* **Work item**
Every line of the data below should be retyped exactly, with no images carried over.

Recorded data
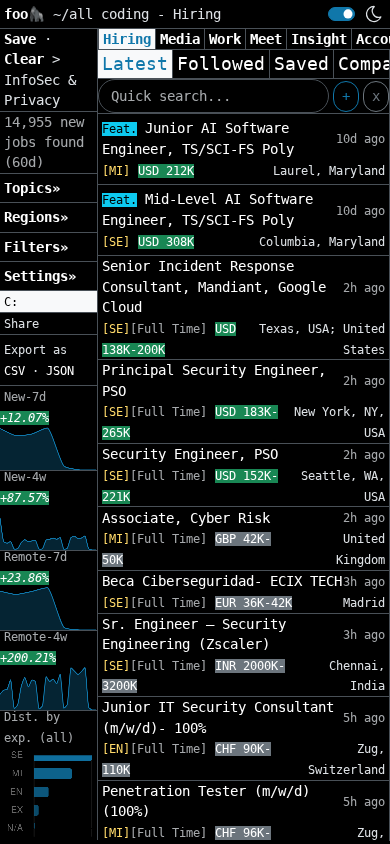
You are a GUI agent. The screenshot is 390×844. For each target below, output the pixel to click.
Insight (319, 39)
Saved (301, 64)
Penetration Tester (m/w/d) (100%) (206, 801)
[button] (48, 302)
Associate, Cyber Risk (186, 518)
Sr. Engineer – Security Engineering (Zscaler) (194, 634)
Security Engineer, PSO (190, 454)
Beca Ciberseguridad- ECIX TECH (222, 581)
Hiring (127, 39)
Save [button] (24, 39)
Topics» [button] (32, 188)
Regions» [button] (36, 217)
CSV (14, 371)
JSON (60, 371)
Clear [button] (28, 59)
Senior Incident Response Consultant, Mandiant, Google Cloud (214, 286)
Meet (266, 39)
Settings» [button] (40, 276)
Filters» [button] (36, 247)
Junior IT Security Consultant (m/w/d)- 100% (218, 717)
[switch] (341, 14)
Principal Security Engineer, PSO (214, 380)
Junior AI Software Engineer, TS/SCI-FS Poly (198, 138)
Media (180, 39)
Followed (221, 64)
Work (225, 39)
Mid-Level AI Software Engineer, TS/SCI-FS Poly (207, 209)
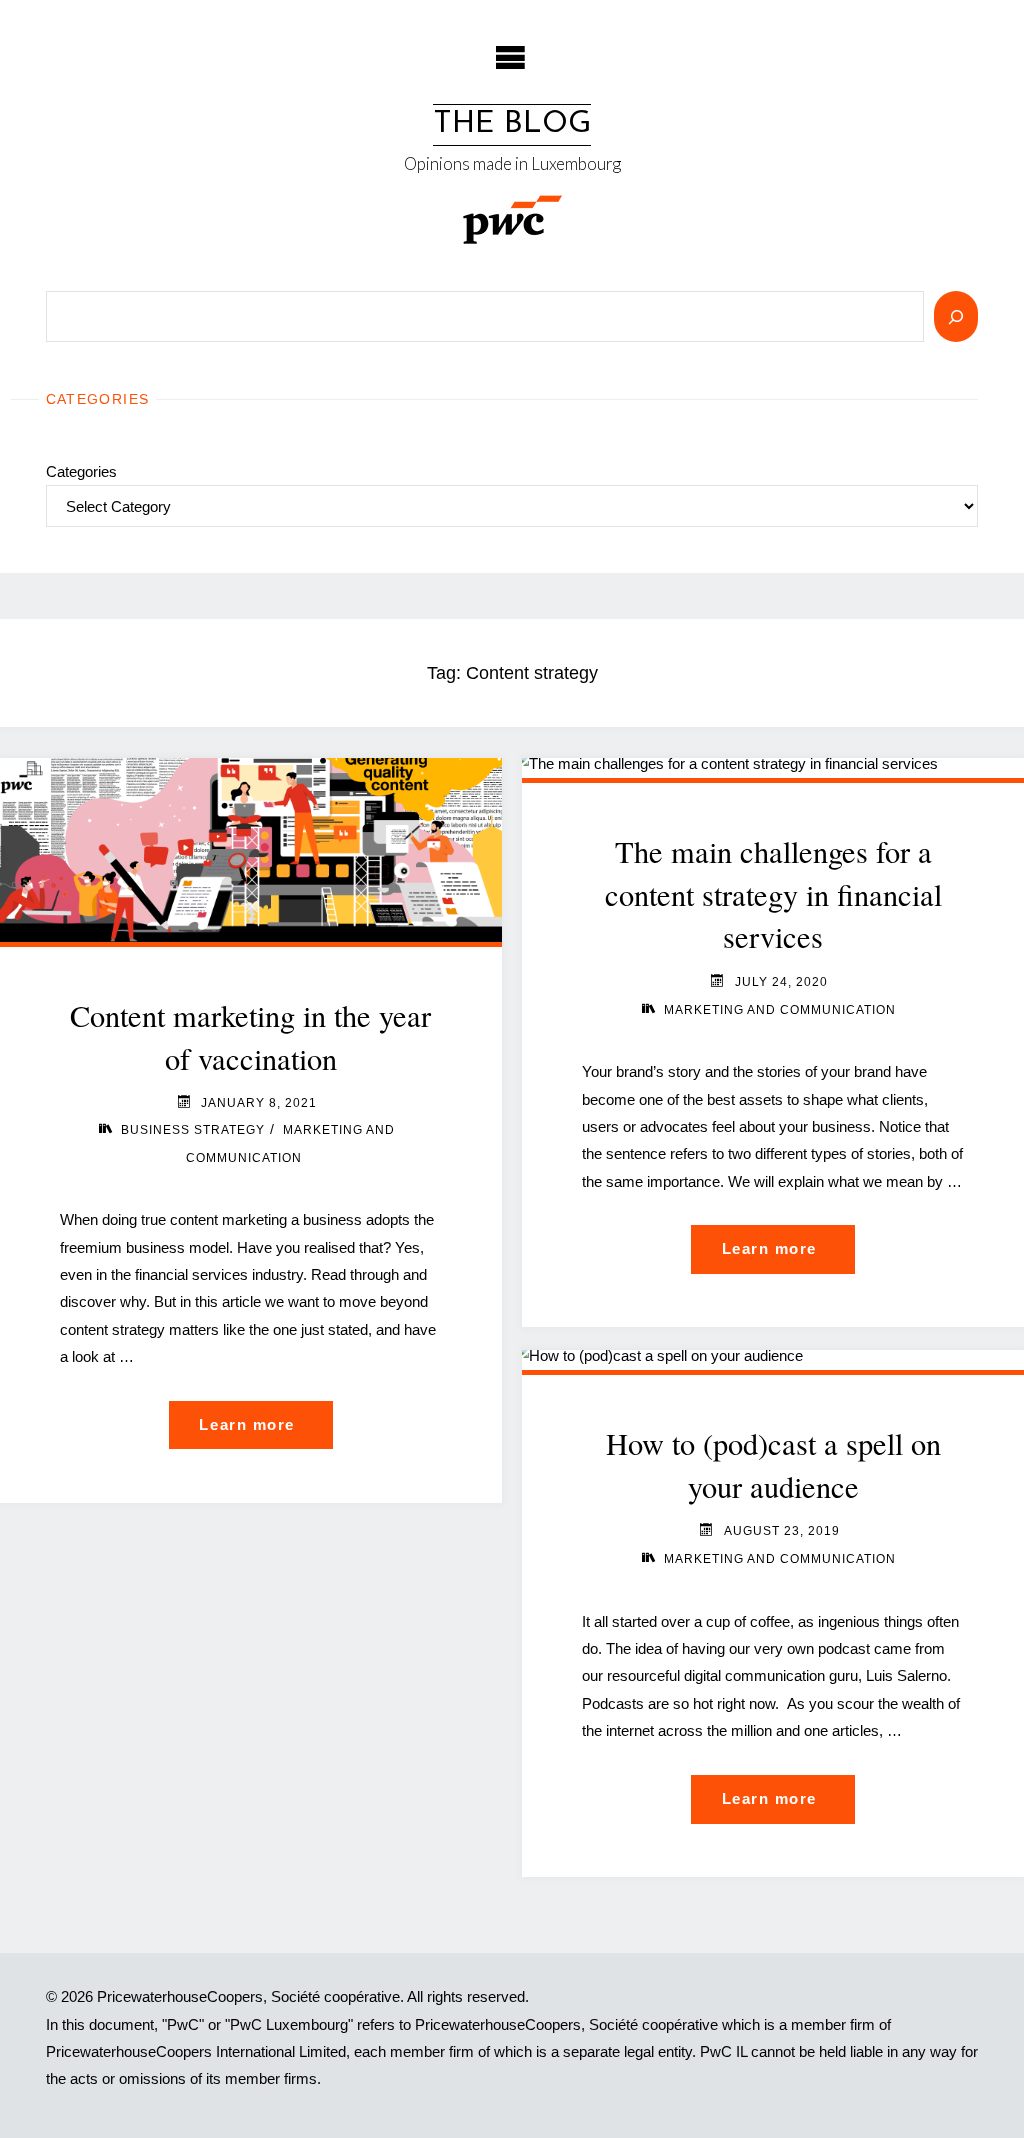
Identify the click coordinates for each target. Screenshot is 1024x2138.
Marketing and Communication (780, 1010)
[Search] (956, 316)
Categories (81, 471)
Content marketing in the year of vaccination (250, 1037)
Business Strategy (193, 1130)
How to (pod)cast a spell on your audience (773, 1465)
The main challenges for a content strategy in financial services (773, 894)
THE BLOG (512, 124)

* **Task result**
You are a GUI agent. The screenshot is 390×844. For each target below, output the pixel to click.
Insight (319, 39)
Saved (301, 64)
Penetration Tester (m/w/d) (100%) (206, 801)
[button] (48, 302)
Associate, Cyber Risk (186, 518)
Sr. Engineer – Security Engineering (Zscaler) (194, 634)
Security Engineer, PSO (190, 454)
Beca Ciberseguridad- ECIX TECH (222, 581)
Hiring (127, 39)
Save [button] (24, 39)
Topics» [button] (32, 188)
Regions» [button] (36, 217)
CSV (14, 371)
JSON (60, 371)
Clear [button] (28, 59)
Senior Incident Response Consultant, Mandiant, Google Cloud (214, 286)
Meet (266, 39)
Settings» [button] (40, 276)
Filters» [button] (36, 247)
Junior IT Security Consultant (m/w/d)- 100% (218, 717)
[switch] (341, 14)
Principal Security Engineer, PSO (214, 380)
Junior AI Software Engineer, TS/SCI-FS Poly (198, 138)
Media (180, 39)
Followed (221, 64)
Work (225, 39)
Mid-Level AI Software Engineer, TS/SCI-FS Poly (207, 209)
Identify the click coordinates for each target. Screenshot is 1024x2138.
Marketing and Communication (780, 1010)
[Search] (956, 316)
Categories (81, 471)
Content marketing in the year of vaccination (250, 1037)
Business Strategy (193, 1130)
How to (pod)cast a spell on your audience (773, 1465)
The main challenges for a content strategy in financial services (773, 894)
THE BLOG (512, 124)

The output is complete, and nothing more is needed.